Even one of the harshest summers on earth ever did not quell the talk of 2022’s funding winter. But there remained a healthy number of sceptics who asked us: What funding winter?

Look at the data they said, and yes, that data did indicate that at least in the first six months of the year, Indian startups raised more funding than any half-yearly period before 2022. Everything is fine, the doubters said.

But as we saw even in our coverage, the quarter-on-quarter (QoQ) funding decline clearly showed things were slowing down. And in Q3, the funding winter is well and truly in — with just $3 Bn raised across three months and the average ticket size per deal falling to a mere $11 Mn.

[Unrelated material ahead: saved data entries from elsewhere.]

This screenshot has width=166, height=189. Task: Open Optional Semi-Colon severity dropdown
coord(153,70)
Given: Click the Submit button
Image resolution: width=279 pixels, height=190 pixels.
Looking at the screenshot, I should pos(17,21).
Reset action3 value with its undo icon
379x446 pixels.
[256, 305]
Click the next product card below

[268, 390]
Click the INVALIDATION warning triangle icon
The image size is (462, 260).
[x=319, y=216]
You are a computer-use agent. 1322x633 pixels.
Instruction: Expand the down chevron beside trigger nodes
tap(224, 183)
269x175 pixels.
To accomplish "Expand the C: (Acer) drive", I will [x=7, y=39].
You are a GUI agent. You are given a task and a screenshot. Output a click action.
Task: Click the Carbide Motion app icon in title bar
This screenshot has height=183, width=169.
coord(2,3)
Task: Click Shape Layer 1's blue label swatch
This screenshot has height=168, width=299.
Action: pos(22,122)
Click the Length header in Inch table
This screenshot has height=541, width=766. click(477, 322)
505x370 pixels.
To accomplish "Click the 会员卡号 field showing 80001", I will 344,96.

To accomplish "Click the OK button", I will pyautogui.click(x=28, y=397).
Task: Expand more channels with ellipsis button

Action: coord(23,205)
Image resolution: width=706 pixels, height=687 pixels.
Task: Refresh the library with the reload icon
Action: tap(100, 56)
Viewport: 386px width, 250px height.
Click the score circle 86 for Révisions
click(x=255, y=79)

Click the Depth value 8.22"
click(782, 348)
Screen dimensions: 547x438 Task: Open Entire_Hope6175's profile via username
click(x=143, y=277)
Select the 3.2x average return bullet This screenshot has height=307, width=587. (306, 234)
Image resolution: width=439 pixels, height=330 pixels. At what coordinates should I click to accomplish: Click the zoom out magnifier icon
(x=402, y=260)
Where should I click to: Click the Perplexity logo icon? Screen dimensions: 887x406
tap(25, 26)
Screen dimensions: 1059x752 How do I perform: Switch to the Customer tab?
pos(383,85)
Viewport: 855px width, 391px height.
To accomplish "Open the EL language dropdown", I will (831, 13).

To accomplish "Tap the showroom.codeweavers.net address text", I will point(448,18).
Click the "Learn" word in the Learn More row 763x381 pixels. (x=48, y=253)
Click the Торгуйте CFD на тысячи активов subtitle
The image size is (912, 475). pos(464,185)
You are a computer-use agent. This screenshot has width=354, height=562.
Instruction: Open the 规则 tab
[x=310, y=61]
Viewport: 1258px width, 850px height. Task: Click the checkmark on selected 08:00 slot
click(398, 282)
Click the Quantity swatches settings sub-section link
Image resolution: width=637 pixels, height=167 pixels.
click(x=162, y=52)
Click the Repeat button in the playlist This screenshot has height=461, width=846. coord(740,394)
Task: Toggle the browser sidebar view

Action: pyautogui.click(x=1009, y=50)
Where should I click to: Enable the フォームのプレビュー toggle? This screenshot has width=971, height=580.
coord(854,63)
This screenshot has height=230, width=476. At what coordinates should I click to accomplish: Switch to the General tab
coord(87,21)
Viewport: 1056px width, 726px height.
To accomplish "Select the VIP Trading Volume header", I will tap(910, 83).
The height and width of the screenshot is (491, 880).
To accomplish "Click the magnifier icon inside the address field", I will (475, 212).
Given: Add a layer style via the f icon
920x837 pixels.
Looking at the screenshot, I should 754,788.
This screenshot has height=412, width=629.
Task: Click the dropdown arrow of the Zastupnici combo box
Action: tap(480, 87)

Last week, for instance, saw the lowest weekly funding tally this year with just $64 Mn raised by startups. And before we go further, here’s a look at the top stories this week:

  • Luna Crash: Two class-action lawsuits have been filed in the US against Terra founder Do Kwon and Binance as crypto investors in India look to recoup their lost funds
  • ONDC’s Slow Launch: ONDC got off to a slow start in Bengaluru with just 161 orders seen on Day 1 on the open commerce network, with grocery orders leading the way
  • 5G Arrives In India: Airtel has introduced 5G in eight Indian cities including Bengaluru, Chennai, Delhi-NCR, Hyderabad and Mumbai after the launch at India Mobile Congress

Signs Of The Funding Winter

Here’s the headline and the key figure: Just $3 Bn was raised in the July-September quarter in 2022 — the total funding in the quarter is more than 50% lower than the previous quarter. And it takes Indian startup funding amount to 2020 levels.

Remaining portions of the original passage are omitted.